====== SUPPLIED RECORDS ======

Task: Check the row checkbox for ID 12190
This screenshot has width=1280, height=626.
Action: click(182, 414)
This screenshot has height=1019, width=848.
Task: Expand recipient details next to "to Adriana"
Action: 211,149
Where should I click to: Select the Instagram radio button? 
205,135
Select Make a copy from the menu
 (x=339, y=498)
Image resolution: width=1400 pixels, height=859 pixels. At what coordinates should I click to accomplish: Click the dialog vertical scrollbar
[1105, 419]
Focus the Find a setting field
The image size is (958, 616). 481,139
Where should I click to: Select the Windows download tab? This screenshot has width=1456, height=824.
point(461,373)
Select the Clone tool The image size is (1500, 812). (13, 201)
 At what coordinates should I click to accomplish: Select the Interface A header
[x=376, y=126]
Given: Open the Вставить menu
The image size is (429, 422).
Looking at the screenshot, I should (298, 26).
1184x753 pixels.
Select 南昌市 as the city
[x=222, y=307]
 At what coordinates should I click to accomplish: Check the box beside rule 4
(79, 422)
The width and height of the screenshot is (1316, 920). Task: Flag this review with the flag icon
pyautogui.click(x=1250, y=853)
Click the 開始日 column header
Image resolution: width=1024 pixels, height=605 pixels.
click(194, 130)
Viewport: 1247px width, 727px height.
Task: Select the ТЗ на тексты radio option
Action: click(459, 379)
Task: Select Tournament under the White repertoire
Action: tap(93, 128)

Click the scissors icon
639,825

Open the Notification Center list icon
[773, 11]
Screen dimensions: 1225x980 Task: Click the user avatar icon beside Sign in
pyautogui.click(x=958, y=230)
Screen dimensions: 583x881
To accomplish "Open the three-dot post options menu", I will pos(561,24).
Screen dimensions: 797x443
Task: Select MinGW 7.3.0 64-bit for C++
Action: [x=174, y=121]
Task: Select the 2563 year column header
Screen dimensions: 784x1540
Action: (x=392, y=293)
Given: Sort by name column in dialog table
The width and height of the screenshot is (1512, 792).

======

### WHAT NEEDS TO BE DONE
Transcribe every line of the records exactly, please.

### ANSWER FOR THE TASK
Task: Check the row checkbox for ID 12190
This screenshot has width=1280, height=626.
Action: click(182, 414)
This screenshot has height=1019, width=848.
Task: Expand recipient details next to "to Adriana"
Action: 211,149
Where should I click to: Select the Instagram radio button? 
205,135
Select Make a copy from the menu
 (x=339, y=498)
Image resolution: width=1400 pixels, height=859 pixels. At what coordinates should I click to accomplish: Click the dialog vertical scrollbar
[1105, 419]
Focus the Find a setting field
The image size is (958, 616). 481,139
Where should I click to: Select the Windows download tab? This screenshot has width=1456, height=824.
point(461,373)
Select the Clone tool The image size is (1500, 812). (13, 201)
 At what coordinates should I click to accomplish: Select the Interface A header
[x=376, y=126]
Given: Open the Вставить menu
The image size is (429, 422).
Looking at the screenshot, I should (298, 26).
1184x753 pixels.
Select 南昌市 as the city
[x=222, y=307]
 At what coordinates should I click to accomplish: Check the box beside rule 4
(79, 422)
The width and height of the screenshot is (1316, 920). Task: Flag this review with the flag icon
pyautogui.click(x=1250, y=853)
Click the 開始日 column header
Image resolution: width=1024 pixels, height=605 pixels.
click(194, 130)
Viewport: 1247px width, 727px height.
Task: Select the ТЗ на тексты radio option
Action: click(459, 379)
Task: Select Tournament under the White repertoire
Action: tap(93, 128)

Click the scissors icon
639,825

Open the Notification Center list icon
[773, 11]
Screen dimensions: 1225x980 Task: Click the user avatar icon beside Sign in
pyautogui.click(x=958, y=230)
Screen dimensions: 583x881
To accomplish "Open the three-dot post options menu", I will pos(561,24).
Screen dimensions: 797x443
Task: Select MinGW 7.3.0 64-bit for C++
Action: [x=174, y=121]
Task: Select the 2563 year column header
Screen dimensions: 784x1540
Action: (x=392, y=293)
Given: Sort by name column in dialog table
The width and height of the screenshot is (1512, 792).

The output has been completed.